Work request: Look through the data below and extract, unchanged, the lines from the one that contains "Expand the Security sidebar menu" to the one that contains "You are a computer-use agent. Screen dimensions: 968x442", both included.

Dataset content:
* * * * * * * * *
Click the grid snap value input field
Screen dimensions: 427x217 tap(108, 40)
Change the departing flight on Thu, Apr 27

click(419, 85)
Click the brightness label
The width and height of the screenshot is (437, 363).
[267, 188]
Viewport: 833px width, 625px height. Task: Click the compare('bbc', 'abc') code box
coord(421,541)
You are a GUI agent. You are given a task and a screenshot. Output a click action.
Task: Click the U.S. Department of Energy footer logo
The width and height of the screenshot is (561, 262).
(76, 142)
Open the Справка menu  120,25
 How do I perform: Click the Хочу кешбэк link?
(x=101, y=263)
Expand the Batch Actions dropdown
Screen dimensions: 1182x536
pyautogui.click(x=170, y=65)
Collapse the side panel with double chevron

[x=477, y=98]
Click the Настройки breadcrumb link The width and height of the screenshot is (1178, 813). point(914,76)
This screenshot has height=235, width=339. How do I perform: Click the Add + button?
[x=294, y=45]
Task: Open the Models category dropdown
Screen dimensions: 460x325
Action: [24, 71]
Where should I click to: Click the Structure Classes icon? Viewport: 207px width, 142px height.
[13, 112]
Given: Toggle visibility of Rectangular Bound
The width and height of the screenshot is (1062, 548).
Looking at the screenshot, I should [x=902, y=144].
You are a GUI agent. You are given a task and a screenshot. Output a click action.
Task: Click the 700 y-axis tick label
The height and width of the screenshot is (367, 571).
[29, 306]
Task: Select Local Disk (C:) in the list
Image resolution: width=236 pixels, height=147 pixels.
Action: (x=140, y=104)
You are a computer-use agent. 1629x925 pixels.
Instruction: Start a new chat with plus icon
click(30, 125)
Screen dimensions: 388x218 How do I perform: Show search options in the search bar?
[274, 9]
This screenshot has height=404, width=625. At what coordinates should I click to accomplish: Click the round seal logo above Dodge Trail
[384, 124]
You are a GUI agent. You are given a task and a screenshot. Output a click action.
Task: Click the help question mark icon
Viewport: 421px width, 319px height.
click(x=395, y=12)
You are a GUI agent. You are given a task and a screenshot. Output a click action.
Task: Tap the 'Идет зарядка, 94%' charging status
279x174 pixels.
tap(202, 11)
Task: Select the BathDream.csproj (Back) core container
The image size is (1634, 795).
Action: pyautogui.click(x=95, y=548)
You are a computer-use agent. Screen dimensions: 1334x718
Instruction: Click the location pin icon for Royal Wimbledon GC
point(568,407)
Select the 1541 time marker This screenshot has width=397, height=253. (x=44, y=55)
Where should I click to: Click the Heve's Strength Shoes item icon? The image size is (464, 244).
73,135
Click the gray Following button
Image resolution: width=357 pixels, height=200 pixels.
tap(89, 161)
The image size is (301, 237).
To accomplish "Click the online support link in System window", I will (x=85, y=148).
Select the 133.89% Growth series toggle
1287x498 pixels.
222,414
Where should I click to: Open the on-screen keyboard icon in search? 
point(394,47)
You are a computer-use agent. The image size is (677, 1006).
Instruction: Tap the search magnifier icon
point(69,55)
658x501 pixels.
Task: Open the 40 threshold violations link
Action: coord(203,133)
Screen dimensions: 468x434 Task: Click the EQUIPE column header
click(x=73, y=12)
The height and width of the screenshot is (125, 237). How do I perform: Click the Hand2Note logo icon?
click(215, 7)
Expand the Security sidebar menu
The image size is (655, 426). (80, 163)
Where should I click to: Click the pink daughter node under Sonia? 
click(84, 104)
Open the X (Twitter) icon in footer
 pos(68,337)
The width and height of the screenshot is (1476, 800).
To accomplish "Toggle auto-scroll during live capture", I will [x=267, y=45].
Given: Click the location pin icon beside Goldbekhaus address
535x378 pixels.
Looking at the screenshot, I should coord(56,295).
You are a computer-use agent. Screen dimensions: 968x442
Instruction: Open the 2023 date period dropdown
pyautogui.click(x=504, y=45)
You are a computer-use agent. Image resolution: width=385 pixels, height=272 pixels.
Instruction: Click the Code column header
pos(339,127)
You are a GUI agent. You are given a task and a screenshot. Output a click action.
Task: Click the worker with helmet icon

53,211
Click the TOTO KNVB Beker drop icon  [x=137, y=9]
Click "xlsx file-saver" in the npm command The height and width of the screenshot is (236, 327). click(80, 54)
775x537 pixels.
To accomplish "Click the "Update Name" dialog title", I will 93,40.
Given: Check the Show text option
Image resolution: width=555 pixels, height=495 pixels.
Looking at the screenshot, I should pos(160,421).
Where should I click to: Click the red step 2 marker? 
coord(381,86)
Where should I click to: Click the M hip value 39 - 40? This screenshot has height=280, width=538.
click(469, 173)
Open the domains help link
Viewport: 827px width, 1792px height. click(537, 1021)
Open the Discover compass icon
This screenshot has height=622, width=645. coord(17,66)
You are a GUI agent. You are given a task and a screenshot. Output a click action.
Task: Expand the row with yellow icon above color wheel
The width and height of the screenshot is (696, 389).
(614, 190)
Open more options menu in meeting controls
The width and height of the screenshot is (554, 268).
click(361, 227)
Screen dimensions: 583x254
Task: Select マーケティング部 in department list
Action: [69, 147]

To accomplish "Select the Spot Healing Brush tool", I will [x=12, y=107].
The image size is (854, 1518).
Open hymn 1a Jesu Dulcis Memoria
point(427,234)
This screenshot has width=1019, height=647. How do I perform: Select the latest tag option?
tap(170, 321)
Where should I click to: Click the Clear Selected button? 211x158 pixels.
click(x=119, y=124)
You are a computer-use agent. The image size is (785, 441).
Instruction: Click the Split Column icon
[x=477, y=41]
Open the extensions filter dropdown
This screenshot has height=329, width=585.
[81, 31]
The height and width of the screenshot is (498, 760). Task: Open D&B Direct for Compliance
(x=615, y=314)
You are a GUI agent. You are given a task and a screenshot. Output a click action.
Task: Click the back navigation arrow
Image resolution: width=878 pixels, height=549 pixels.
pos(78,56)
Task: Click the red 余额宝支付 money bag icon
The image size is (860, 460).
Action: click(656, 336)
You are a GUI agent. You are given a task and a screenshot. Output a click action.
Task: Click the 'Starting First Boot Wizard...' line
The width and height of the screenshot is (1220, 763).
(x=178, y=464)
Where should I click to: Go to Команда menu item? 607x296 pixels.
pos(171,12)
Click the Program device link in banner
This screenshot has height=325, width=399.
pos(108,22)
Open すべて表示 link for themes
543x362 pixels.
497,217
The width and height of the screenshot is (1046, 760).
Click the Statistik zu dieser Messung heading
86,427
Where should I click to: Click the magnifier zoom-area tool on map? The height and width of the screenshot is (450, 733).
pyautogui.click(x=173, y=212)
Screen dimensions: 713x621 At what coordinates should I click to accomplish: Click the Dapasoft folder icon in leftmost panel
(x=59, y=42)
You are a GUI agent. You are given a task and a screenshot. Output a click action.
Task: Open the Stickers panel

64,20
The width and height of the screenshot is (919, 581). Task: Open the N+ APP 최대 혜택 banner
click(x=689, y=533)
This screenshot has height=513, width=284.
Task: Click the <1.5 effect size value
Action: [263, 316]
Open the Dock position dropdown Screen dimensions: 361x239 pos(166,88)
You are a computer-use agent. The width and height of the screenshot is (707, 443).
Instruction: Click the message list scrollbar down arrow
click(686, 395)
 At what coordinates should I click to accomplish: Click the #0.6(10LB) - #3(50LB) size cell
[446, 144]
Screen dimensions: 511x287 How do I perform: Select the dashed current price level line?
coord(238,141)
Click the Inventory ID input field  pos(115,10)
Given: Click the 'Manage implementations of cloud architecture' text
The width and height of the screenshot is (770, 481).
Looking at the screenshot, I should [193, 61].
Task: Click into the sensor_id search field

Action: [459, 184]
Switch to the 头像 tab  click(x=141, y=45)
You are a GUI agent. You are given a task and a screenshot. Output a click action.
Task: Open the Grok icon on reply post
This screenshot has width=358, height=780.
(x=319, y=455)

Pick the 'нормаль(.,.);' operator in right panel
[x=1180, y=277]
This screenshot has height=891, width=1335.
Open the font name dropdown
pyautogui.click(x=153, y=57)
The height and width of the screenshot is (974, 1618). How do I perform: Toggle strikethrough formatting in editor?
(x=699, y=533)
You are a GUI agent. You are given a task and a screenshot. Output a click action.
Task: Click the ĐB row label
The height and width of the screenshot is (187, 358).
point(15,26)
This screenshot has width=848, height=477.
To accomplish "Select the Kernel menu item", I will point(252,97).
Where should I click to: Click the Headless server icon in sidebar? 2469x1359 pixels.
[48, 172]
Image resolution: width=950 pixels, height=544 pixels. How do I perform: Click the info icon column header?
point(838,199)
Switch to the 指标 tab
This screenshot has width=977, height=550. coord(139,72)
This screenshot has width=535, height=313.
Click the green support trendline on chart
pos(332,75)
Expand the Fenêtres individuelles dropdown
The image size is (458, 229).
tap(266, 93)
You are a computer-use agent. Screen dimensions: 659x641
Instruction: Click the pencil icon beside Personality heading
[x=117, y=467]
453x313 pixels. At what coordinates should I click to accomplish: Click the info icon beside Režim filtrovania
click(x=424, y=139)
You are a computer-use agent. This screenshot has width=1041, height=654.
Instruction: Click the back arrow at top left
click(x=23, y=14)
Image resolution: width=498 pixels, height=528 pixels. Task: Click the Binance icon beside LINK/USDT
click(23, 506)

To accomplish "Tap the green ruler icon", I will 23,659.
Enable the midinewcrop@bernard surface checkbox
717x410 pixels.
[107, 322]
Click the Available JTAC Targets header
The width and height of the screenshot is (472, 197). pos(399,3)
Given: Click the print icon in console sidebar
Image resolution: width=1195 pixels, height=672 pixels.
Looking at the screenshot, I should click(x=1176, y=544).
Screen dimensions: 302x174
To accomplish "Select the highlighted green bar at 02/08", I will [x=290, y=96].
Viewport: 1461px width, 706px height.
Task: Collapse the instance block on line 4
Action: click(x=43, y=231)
* * * * * * * * *
Response to the task:
Expand the Security sidebar menu
The image size is (655, 426). (80, 163)
Where should I click to: Click the pink daughter node under Sonia? 
click(84, 104)
Open the X (Twitter) icon in footer
 pos(68,337)
The width and height of the screenshot is (1476, 800).
To accomplish "Toggle auto-scroll during live capture", I will [x=267, y=45].
Given: Click the location pin icon beside Goldbekhaus address
535x378 pixels.
Looking at the screenshot, I should coord(56,295).
You are a computer-use agent. Screen dimensions: 968x442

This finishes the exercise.